*The exercise*.
Rewrite the entries from the line containing "The width and" through the line containing "Action: [308, 164]", both included, with "marker" replaced by "pin" and everything else unchanged. Return only those lines, and leave the pictures out.

[start of Provided entries]

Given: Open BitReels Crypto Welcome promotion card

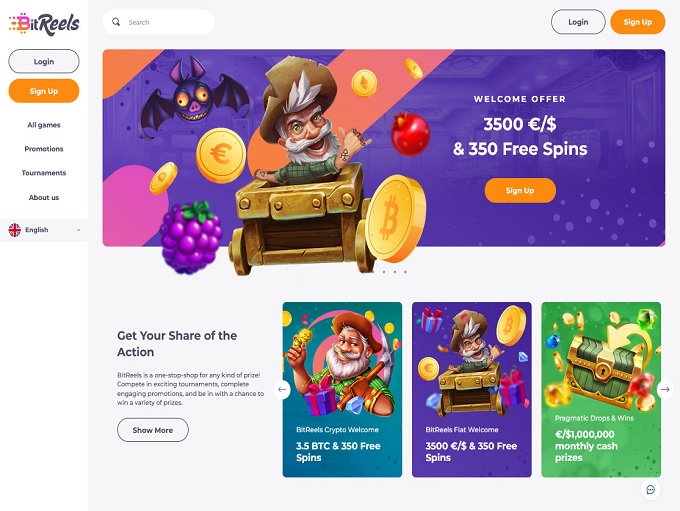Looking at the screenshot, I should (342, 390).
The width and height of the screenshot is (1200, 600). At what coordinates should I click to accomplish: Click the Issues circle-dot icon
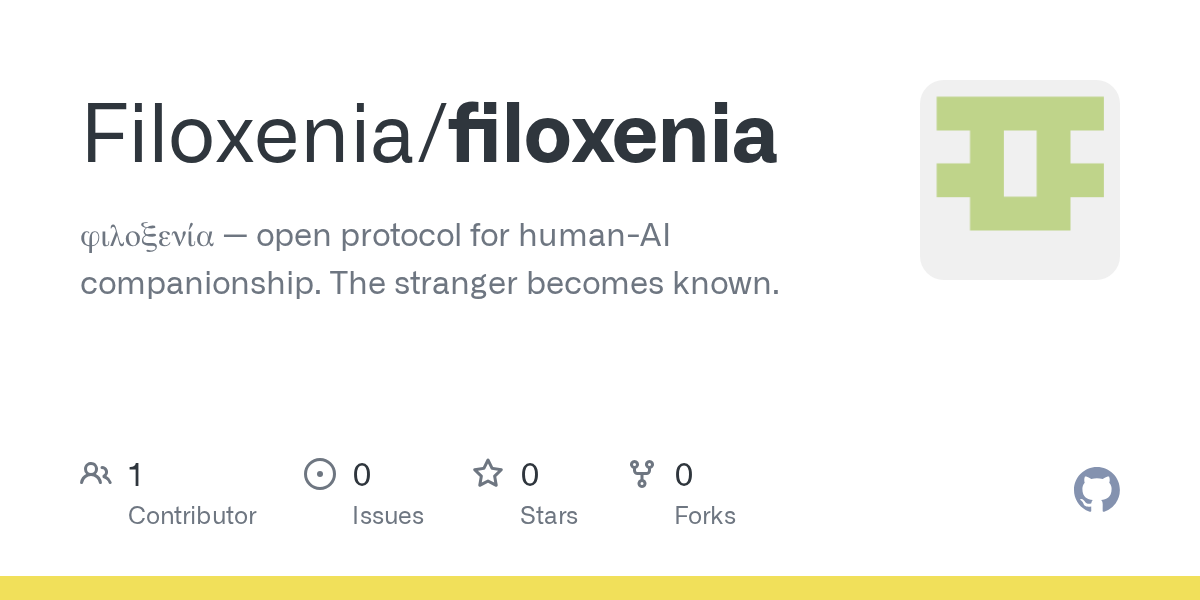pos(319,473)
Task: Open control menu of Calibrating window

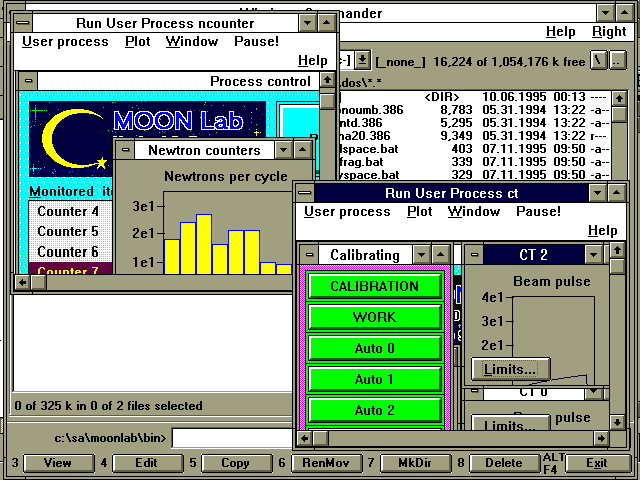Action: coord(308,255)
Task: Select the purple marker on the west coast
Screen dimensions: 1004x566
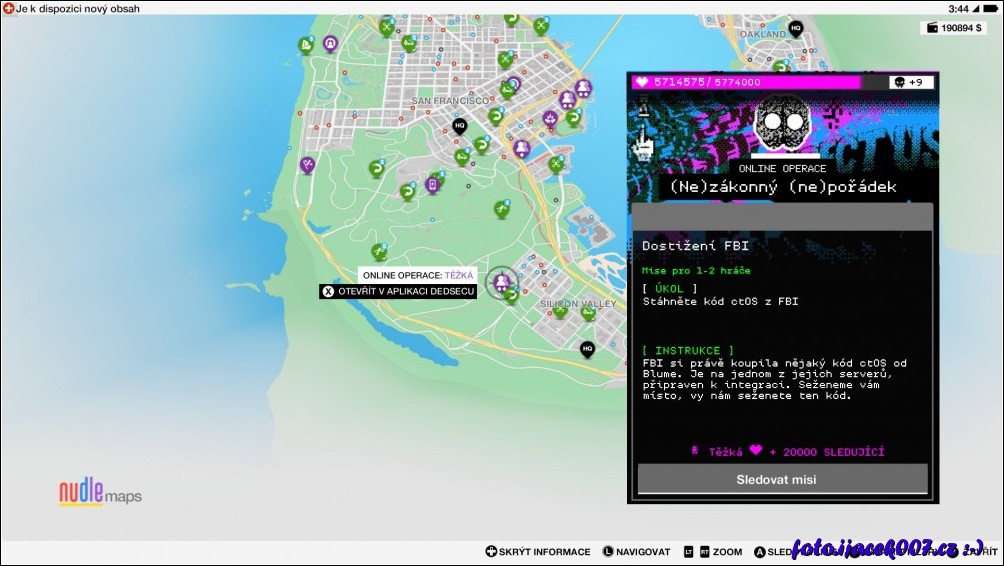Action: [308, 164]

[end of Provided entries]
[start of Provided entries]

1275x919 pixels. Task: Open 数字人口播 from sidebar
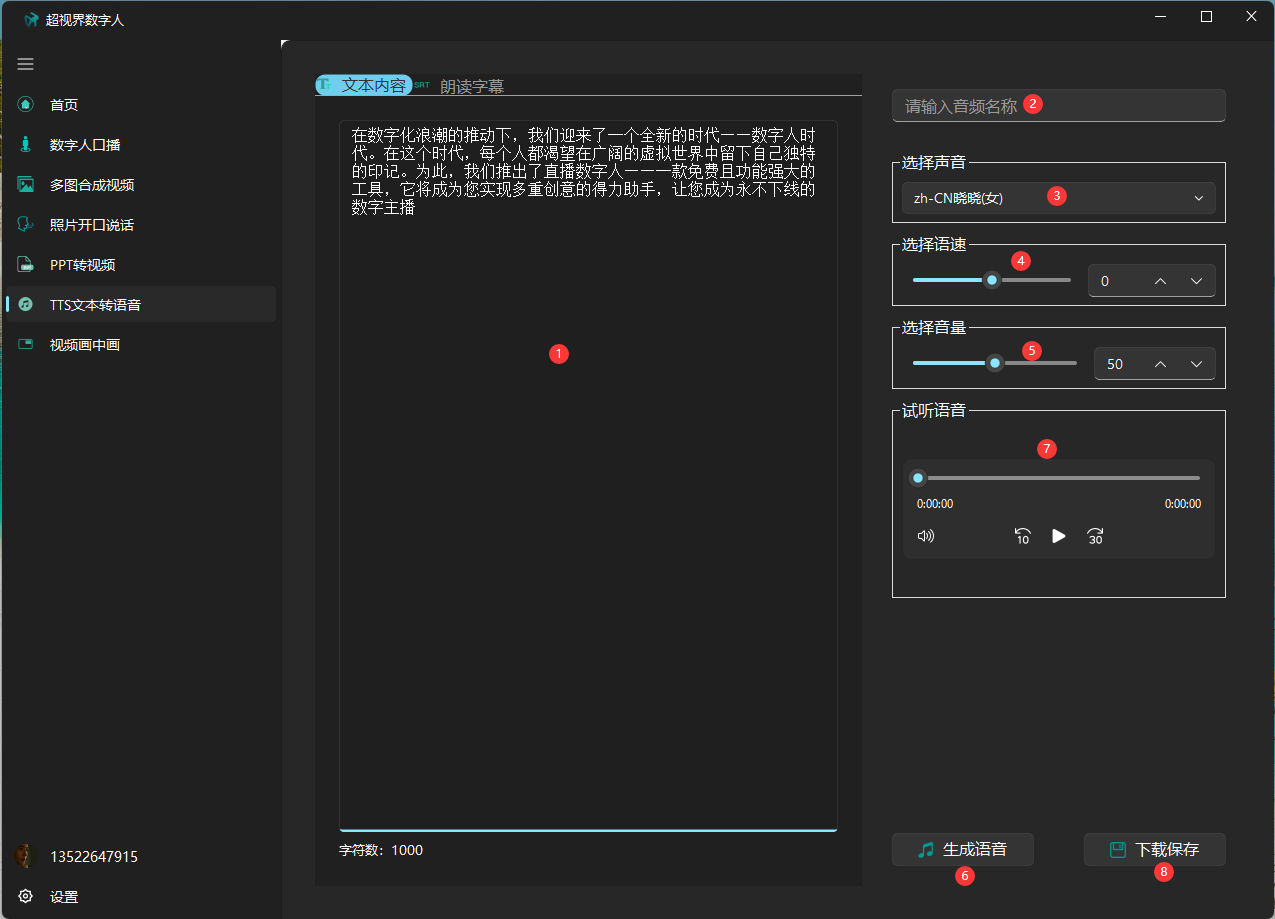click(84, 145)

[end of Provided entries]

*Exercise response*.
The width and height of the screenshot is (1200, 600). At what coordinates should I click to accomplish: Click the Issues circle-dot icon
pos(319,473)
Task: Open control menu of Calibrating window

Action: coord(308,255)
Task: Select the purple pin on the west coast
Screen dimensions: 1004x566
Action: [308, 164]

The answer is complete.